Op 5 maart 2024 heeft de Rechtbank Zeeland-West-Brabant uitspraak gedaan in een ontnemingszaak tegen een betrokkene die veroordeeld was voor het medeplegen van de verkoop en aflevering van cocaïne. De officieren van justitie vorderden ontneming van het wederrechtelijk verkregen voordeel ter hoogte van € 15.000,-, gebaseerd op de verkoop van 26 kilo cocaïne op 12 en 13 september 2020. De verdediging stelde voor om het voordeel te verdelen over de betrokkenen, wat zou resulteren in een bedrag van € 7.500,- voor de betrokkene.
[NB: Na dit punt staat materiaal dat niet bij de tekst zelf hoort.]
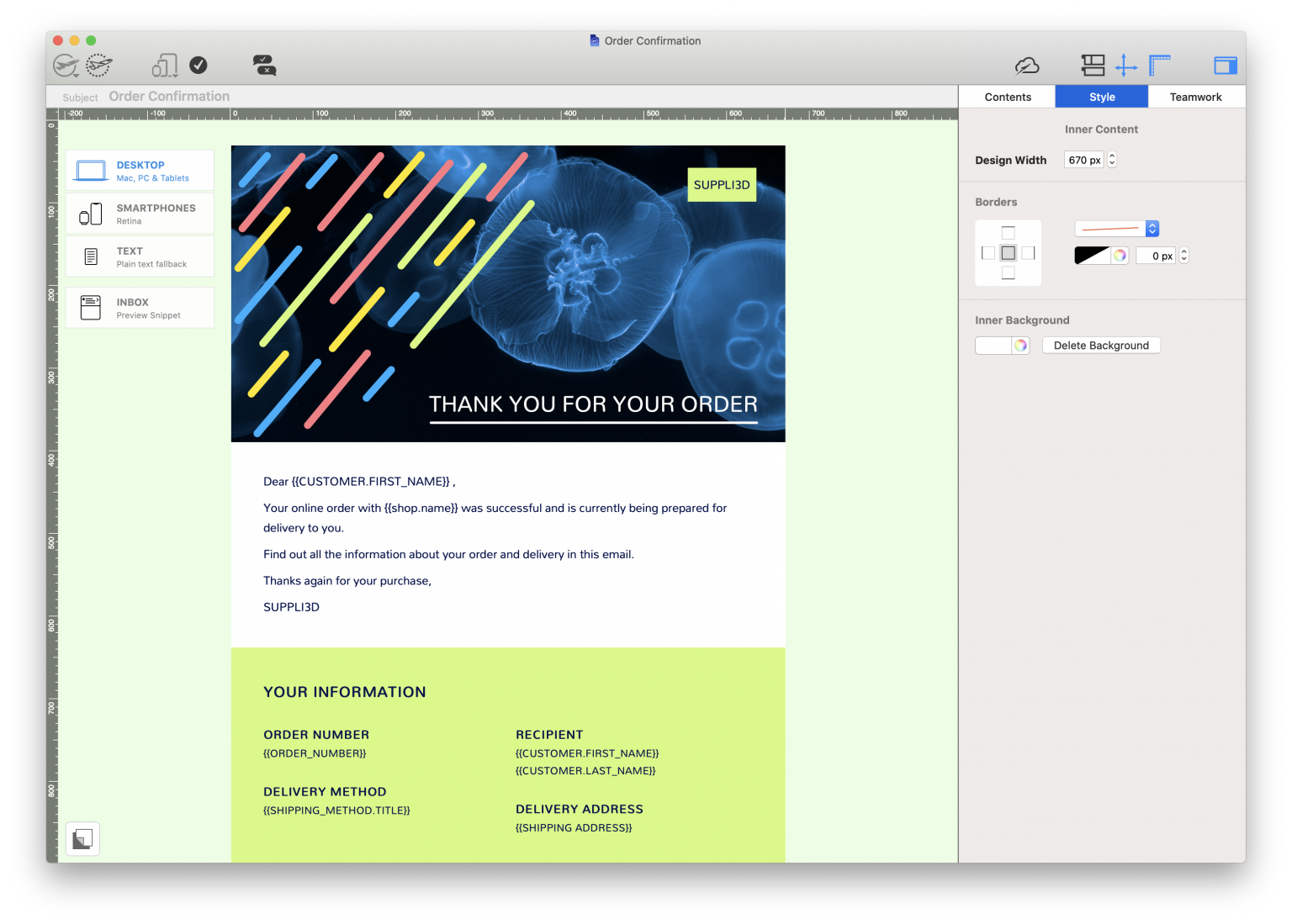Increase Design Width using the stepper
Image resolution: width=1292 pixels, height=924 pixels.
(1111, 156)
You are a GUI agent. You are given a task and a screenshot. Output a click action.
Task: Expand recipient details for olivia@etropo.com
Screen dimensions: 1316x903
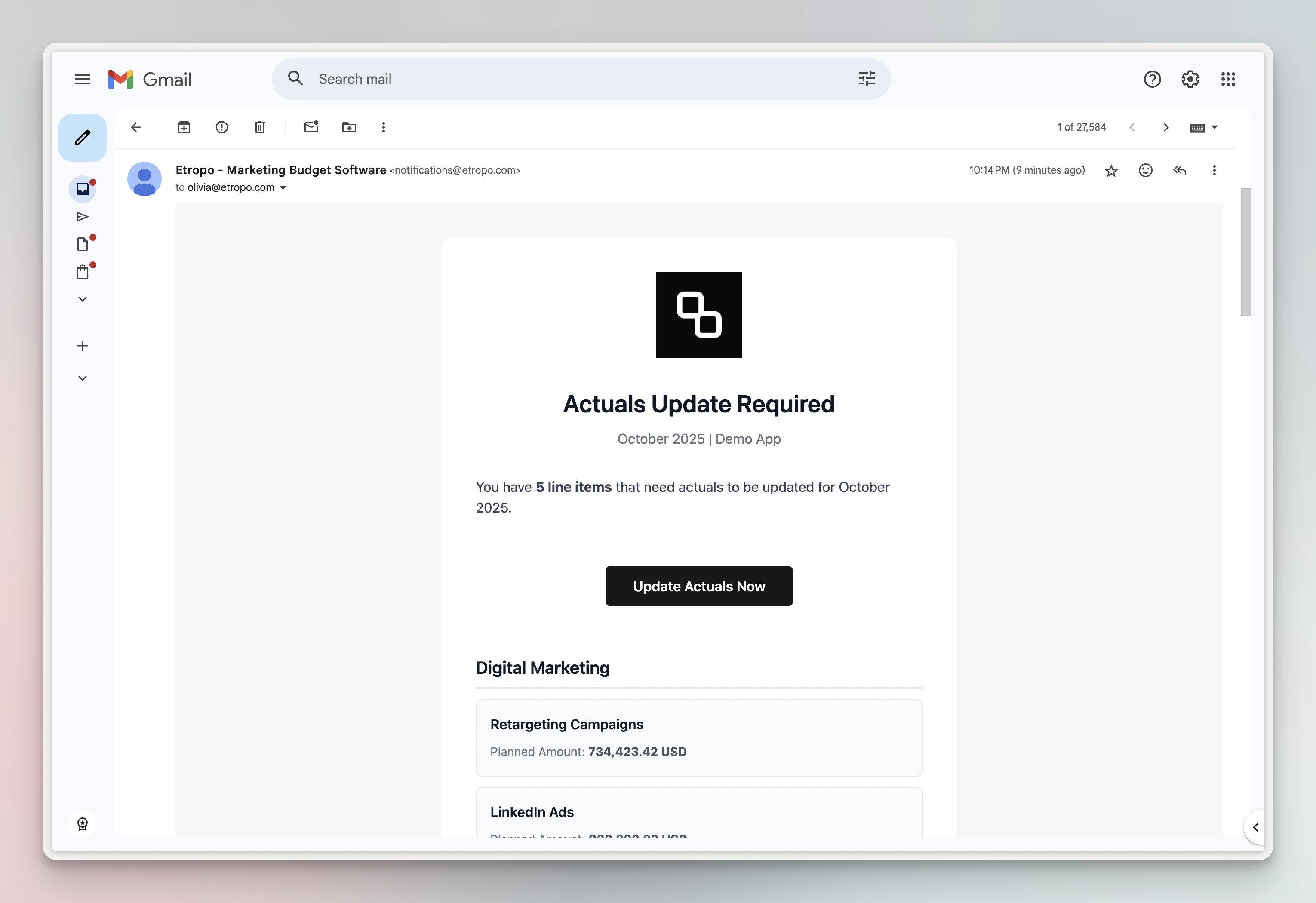point(283,187)
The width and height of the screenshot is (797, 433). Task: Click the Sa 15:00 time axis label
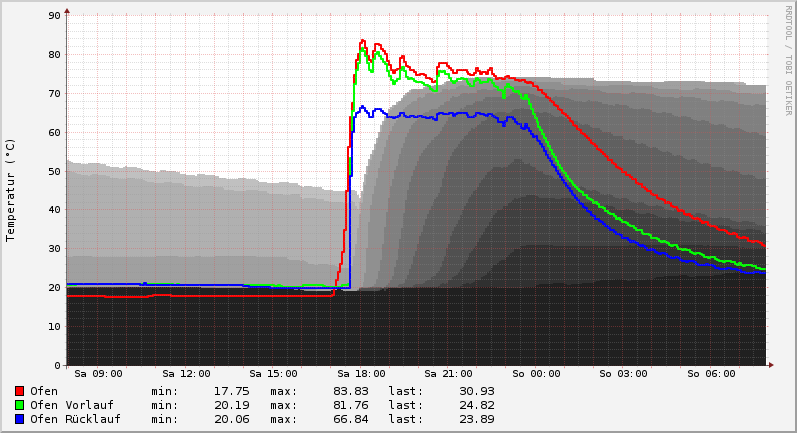tap(272, 374)
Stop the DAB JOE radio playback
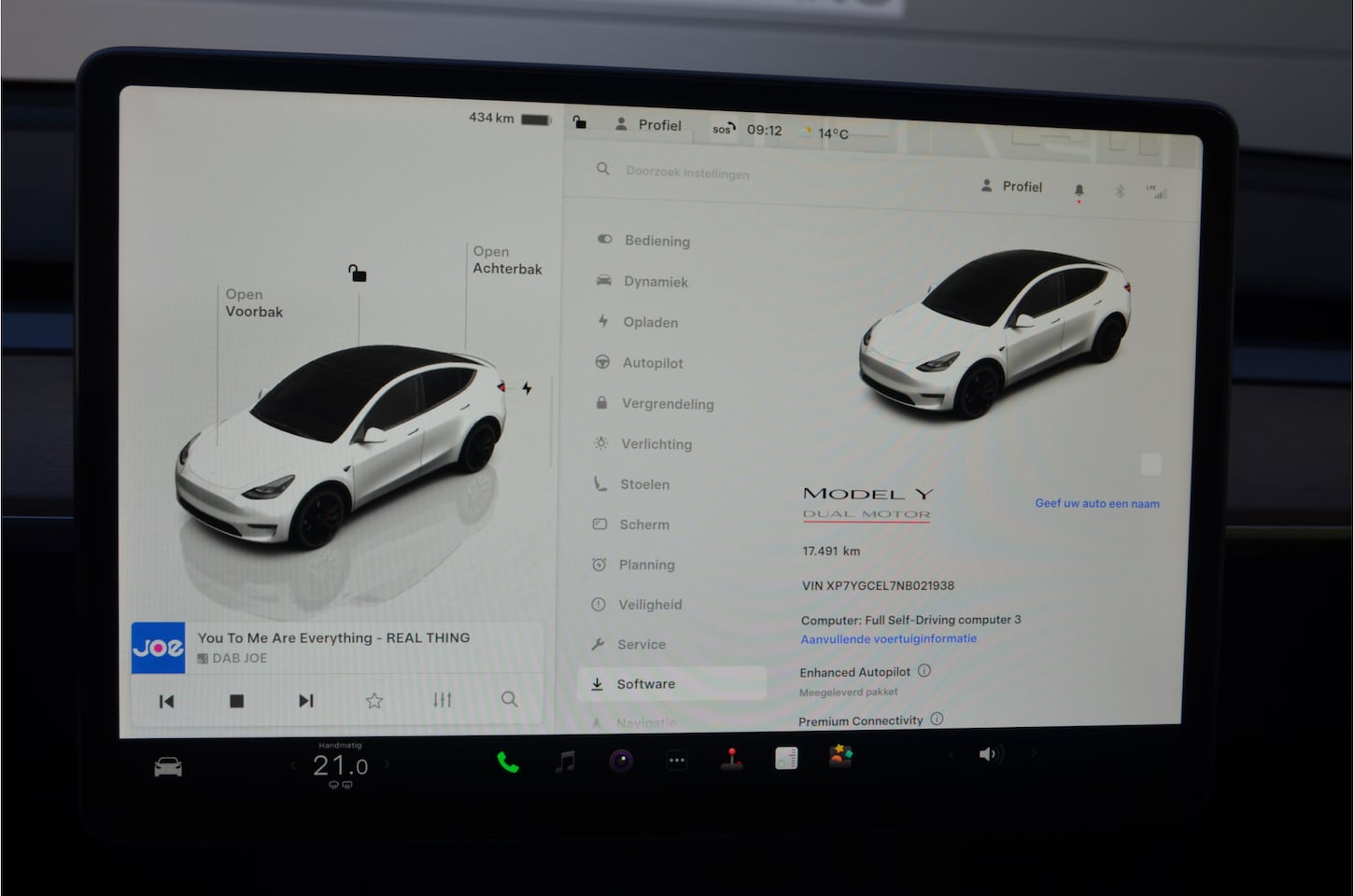This screenshot has height=896, width=1354. pyautogui.click(x=237, y=701)
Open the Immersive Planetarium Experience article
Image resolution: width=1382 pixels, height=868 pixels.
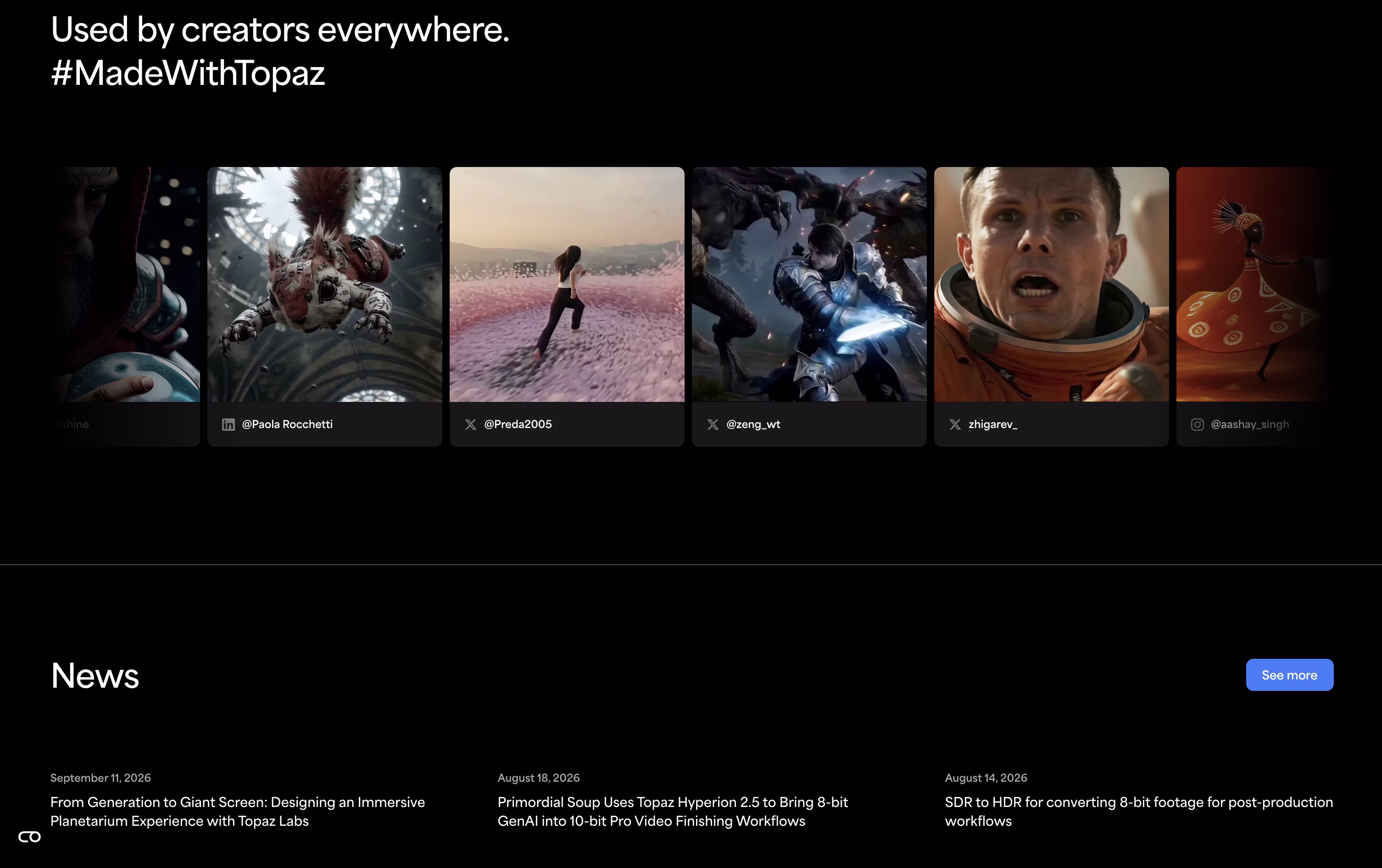[x=238, y=812]
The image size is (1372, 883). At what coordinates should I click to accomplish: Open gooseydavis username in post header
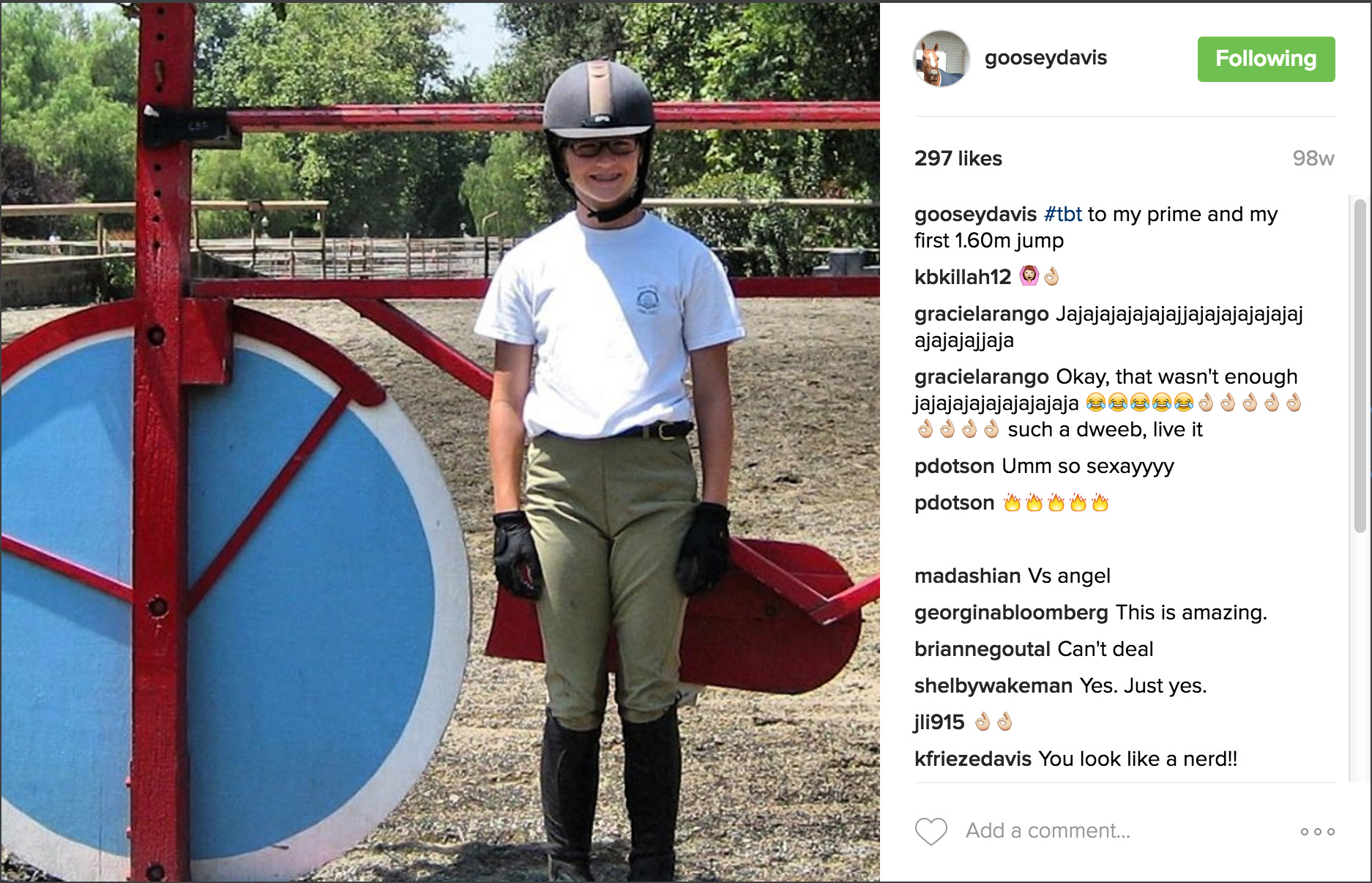pyautogui.click(x=1045, y=58)
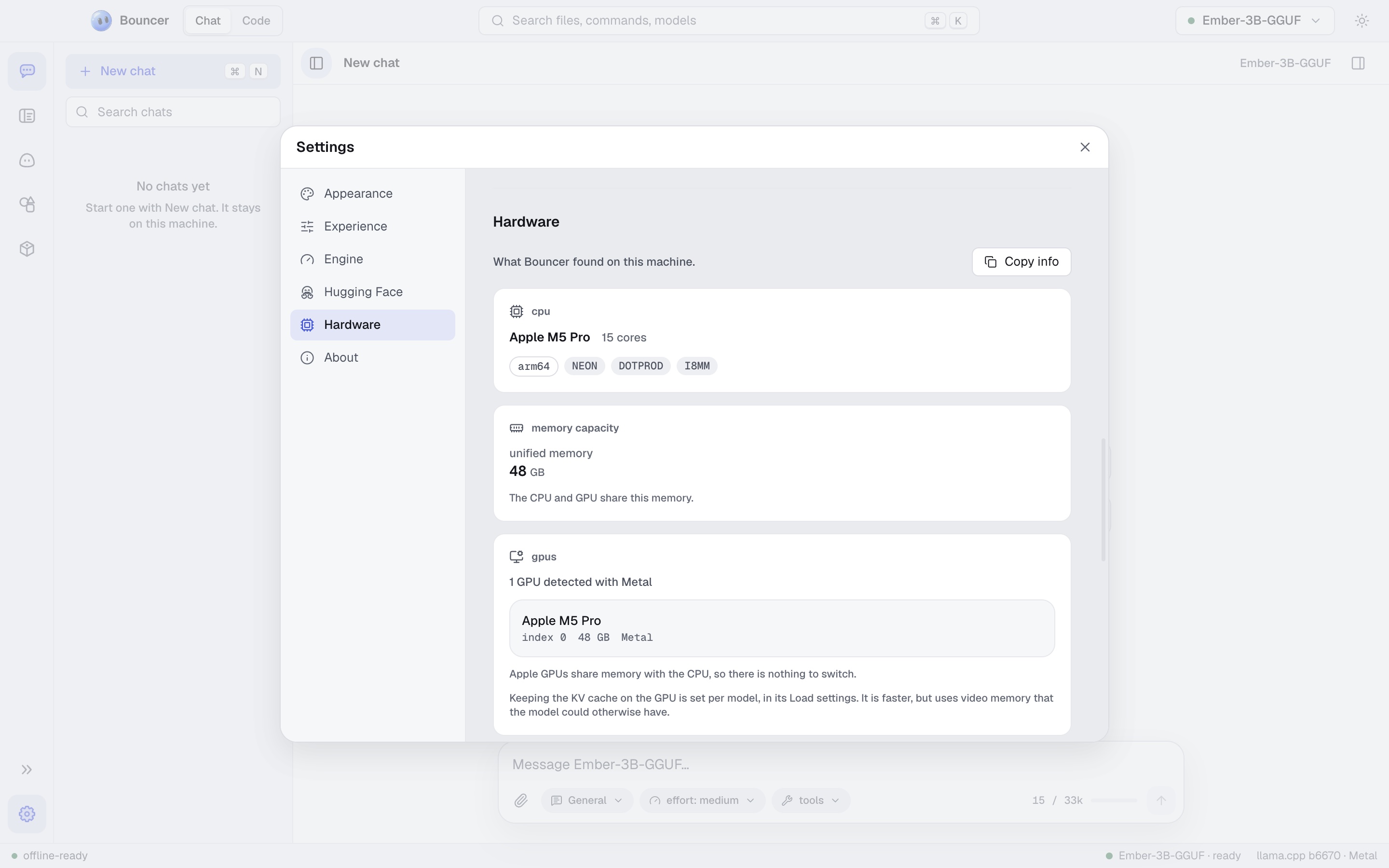Viewport: 1389px width, 868px height.
Task: Click the Copy info button
Action: tap(1021, 262)
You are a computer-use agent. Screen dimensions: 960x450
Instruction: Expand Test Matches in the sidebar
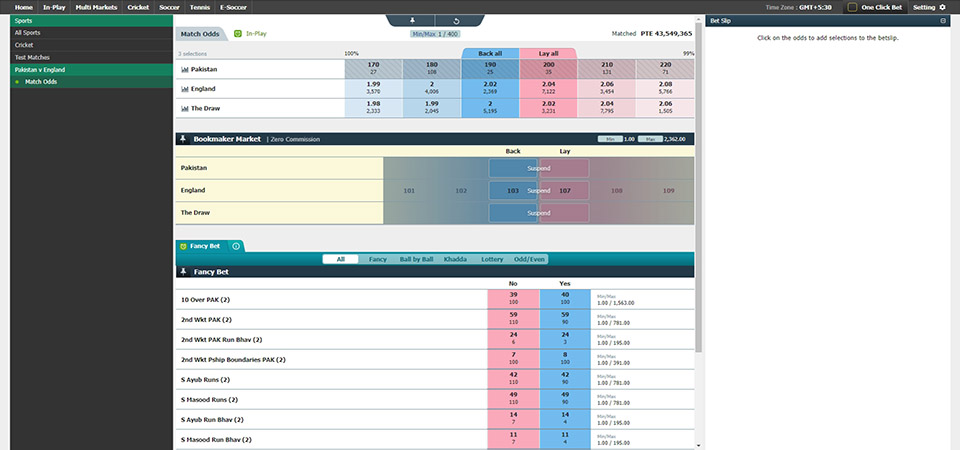coord(35,58)
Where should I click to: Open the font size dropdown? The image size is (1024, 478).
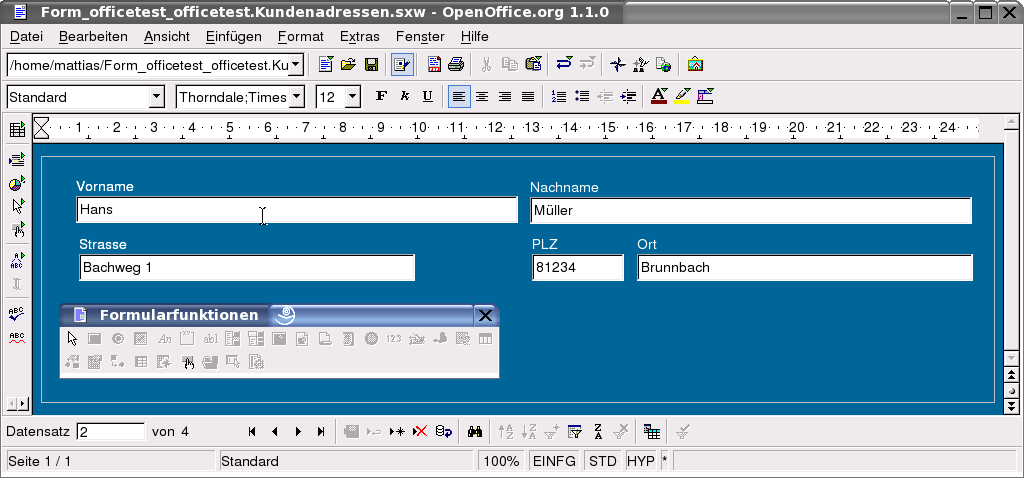tap(353, 97)
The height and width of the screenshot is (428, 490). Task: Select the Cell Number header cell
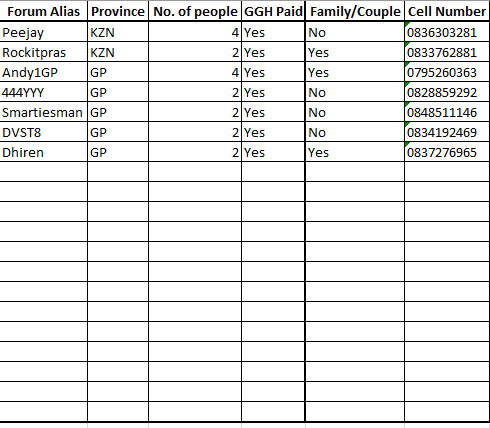coord(447,11)
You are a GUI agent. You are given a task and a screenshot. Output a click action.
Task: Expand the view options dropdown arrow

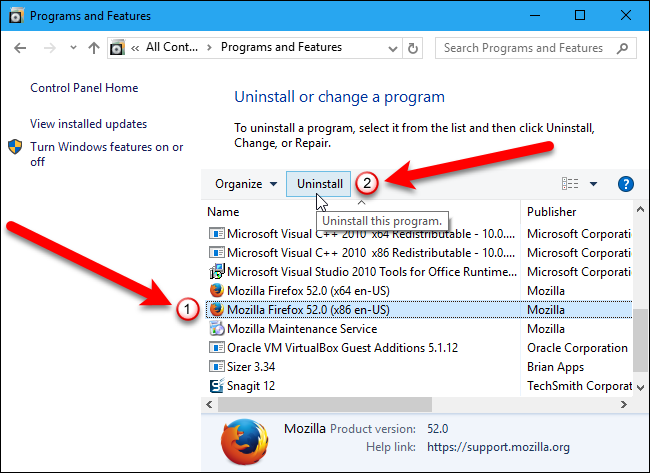click(593, 184)
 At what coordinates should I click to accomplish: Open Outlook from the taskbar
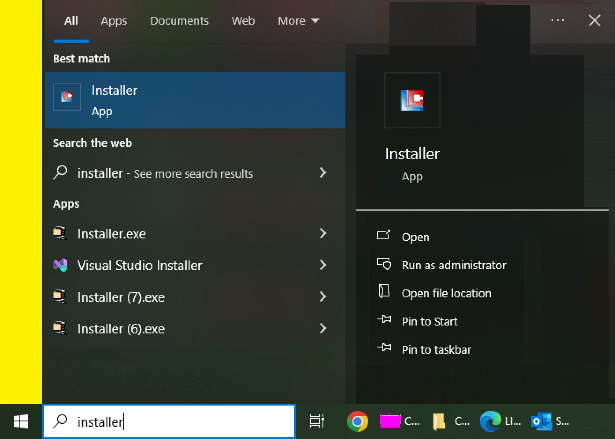(542, 421)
De rechtbank heeft de ontnemingsrapportage beoordeeld en vastgesteld dat er voldoende bewijs was voor de verkoop van 26 kilo cocaïne, waarbij de opbrengst per kilo op € 500,- werd geschat. Aangezien de betrokkene samen met anderen handelde, heeft de rechtbank het wederrechtelijk verkregen voordeel per persoon vastgesteld op € 250,- per kilo. Dit leidde tot een totale schatting van € 6.500,- voor de betrokkene.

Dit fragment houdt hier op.